■ **What this task involves**: The response must be the exact lines from the line holding "You are a GUI" through the end of the entries, with no pictures and nothing else.

(Stored data)
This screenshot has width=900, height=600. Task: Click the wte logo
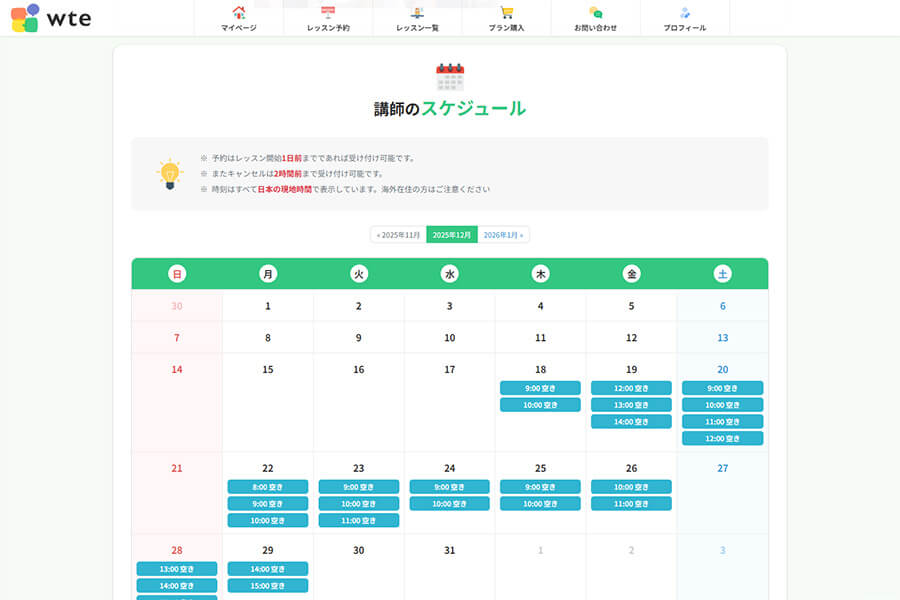click(50, 18)
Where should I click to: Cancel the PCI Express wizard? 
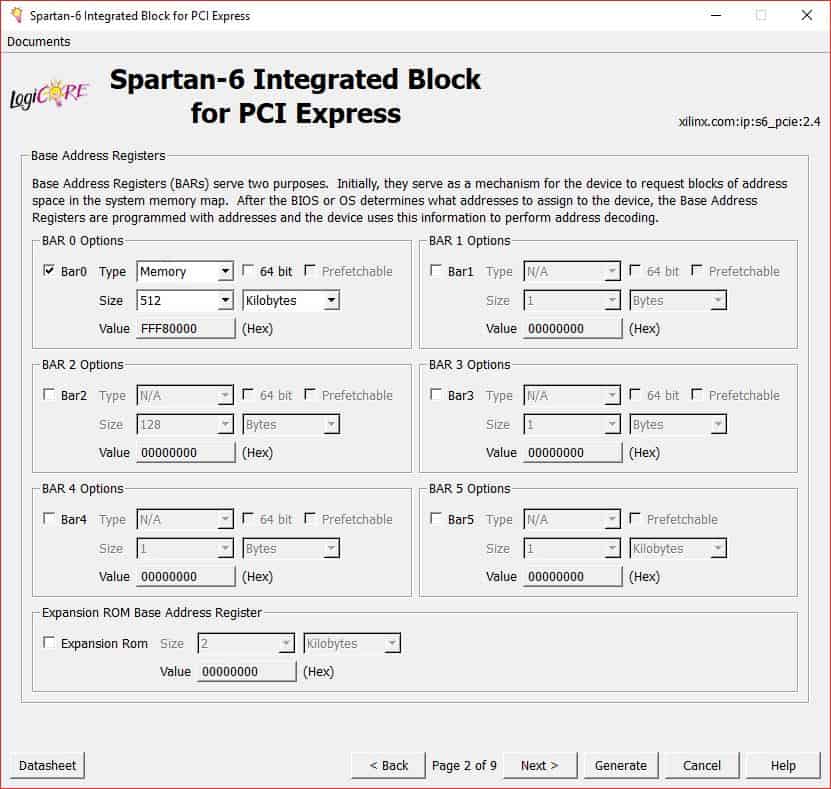[701, 765]
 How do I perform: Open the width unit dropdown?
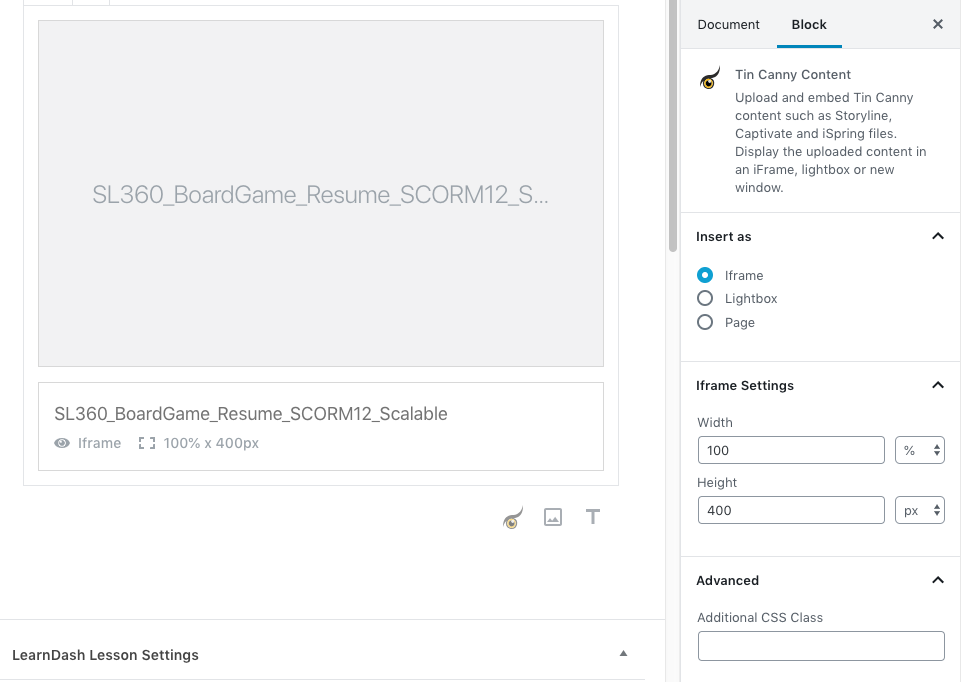click(919, 450)
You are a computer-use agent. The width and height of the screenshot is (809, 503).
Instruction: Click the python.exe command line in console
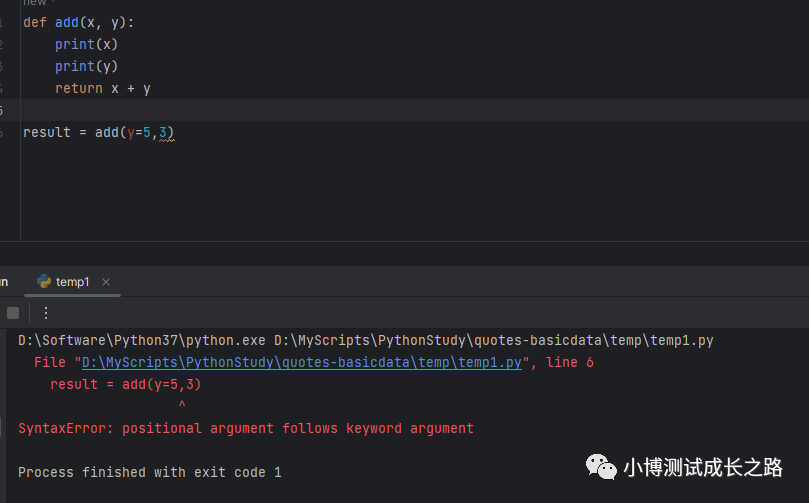[x=366, y=341]
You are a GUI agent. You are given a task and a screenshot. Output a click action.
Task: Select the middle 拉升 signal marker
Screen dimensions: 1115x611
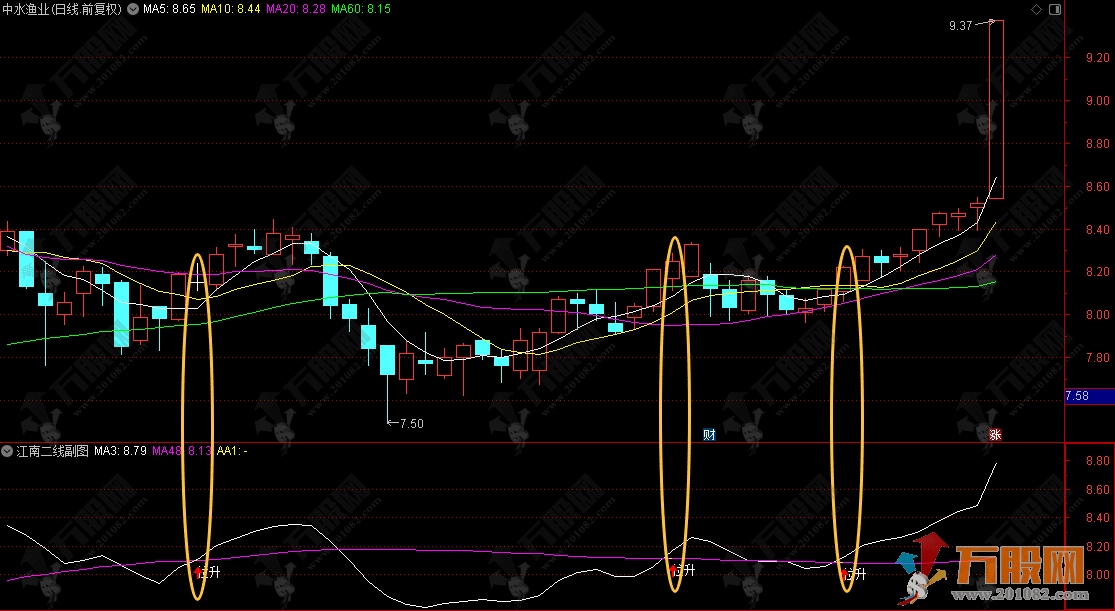[x=683, y=571]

■ **Answer space**:
You are a GUI agent. You are given a task and a screenshot. Output a click action.
Task: Select the middle 拉升 signal marker
Screen dimensions: 1115x611
[x=683, y=571]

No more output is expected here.